Dataset items
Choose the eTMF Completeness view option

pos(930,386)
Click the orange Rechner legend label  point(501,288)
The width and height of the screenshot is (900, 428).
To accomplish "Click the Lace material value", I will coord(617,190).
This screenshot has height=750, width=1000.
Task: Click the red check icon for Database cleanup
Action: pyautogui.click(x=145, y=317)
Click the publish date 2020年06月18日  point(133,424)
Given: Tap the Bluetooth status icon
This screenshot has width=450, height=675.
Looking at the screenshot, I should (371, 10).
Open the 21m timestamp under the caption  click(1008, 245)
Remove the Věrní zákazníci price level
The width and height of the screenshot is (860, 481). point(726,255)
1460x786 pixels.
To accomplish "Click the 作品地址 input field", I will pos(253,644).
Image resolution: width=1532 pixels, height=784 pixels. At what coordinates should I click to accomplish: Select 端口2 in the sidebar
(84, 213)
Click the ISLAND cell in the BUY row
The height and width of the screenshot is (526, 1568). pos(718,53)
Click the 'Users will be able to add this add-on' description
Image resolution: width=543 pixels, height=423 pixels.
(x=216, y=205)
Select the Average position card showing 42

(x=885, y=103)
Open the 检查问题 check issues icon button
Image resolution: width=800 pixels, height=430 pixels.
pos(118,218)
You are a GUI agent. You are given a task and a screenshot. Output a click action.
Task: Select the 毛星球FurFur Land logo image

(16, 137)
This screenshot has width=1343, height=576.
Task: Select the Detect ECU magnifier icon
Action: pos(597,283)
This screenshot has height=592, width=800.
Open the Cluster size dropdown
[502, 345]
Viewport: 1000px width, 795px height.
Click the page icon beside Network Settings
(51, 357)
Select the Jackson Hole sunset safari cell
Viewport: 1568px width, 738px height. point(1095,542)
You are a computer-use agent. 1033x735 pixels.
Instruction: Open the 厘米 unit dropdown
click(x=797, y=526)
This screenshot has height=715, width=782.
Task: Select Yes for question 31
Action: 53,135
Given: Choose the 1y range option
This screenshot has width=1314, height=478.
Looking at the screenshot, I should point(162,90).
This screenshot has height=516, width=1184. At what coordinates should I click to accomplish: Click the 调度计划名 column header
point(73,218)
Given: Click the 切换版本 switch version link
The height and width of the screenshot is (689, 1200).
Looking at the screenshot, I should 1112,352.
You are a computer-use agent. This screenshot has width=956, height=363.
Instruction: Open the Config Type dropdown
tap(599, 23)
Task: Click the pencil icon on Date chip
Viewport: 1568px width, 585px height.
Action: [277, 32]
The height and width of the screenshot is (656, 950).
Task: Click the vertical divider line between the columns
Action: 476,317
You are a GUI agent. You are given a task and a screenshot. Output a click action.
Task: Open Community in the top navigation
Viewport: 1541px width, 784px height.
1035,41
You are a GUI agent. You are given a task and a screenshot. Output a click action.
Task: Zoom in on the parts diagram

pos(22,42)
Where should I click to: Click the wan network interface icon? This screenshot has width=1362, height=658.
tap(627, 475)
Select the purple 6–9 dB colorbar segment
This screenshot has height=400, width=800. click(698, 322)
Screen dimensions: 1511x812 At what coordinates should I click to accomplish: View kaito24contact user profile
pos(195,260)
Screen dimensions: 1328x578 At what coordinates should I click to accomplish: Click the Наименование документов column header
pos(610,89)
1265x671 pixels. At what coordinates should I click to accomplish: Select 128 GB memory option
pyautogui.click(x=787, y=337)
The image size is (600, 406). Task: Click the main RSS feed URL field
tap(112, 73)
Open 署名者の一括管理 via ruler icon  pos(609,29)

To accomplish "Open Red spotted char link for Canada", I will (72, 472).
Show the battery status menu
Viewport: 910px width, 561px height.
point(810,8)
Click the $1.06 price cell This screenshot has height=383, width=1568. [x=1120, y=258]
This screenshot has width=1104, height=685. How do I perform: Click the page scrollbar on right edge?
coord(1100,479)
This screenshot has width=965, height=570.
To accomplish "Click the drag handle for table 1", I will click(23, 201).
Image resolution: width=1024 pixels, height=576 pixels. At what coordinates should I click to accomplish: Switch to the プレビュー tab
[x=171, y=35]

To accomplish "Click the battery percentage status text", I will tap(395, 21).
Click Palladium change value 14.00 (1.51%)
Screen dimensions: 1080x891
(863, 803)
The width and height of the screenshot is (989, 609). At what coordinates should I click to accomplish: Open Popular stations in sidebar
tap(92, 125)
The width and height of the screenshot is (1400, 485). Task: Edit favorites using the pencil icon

* What the exercise asks *
The line above containing "Given: Choose the 1y range option", the line containing "Open 署名者の一括管理 via", and every line between them are to be transcribed exactly; no other line is wanted.

* Answer section *
Given: Choose the 1y range option
This screenshot has width=1314, height=478.
Looking at the screenshot, I should point(162,90).
This screenshot has height=516, width=1184. At what coordinates should I click to accomplish: Click the 调度计划名 column header
point(73,218)
Given: Click the 切换版本 switch version link
The height and width of the screenshot is (689, 1200).
Looking at the screenshot, I should 1112,352.
You are a computer-use agent. This screenshot has width=956, height=363.
Instruction: Open the Config Type dropdown
tap(599, 23)
Task: Click the pencil icon on Date chip
Viewport: 1568px width, 585px height.
Action: [277, 32]
The height and width of the screenshot is (656, 950).
Task: Click the vertical divider line between the columns
Action: 476,317
You are a GUI agent. You are given a task and a screenshot. Output a click action.
Task: Open Community in the top navigation
Viewport: 1541px width, 784px height.
1035,41
You are a GUI agent. You are given a task and a screenshot. Output a click action.
Task: Zoom in on the parts diagram

pos(22,42)
Where should I click to: Click the wan network interface icon? This screenshot has width=1362, height=658.
tap(627, 475)
Select the purple 6–9 dB colorbar segment
This screenshot has height=400, width=800. click(698, 322)
Screen dimensions: 1511x812 At what coordinates should I click to accomplish: View kaito24contact user profile
pos(195,260)
Screen dimensions: 1328x578 At what coordinates should I click to accomplish: Click the Наименование документов column header
pos(610,89)
1265x671 pixels. At what coordinates should I click to accomplish: Select 128 GB memory option
pyautogui.click(x=787, y=337)
The image size is (600, 406). Task: Click the main RSS feed URL field
tap(112, 73)
Open 署名者の一括管理 via ruler icon  pos(609,29)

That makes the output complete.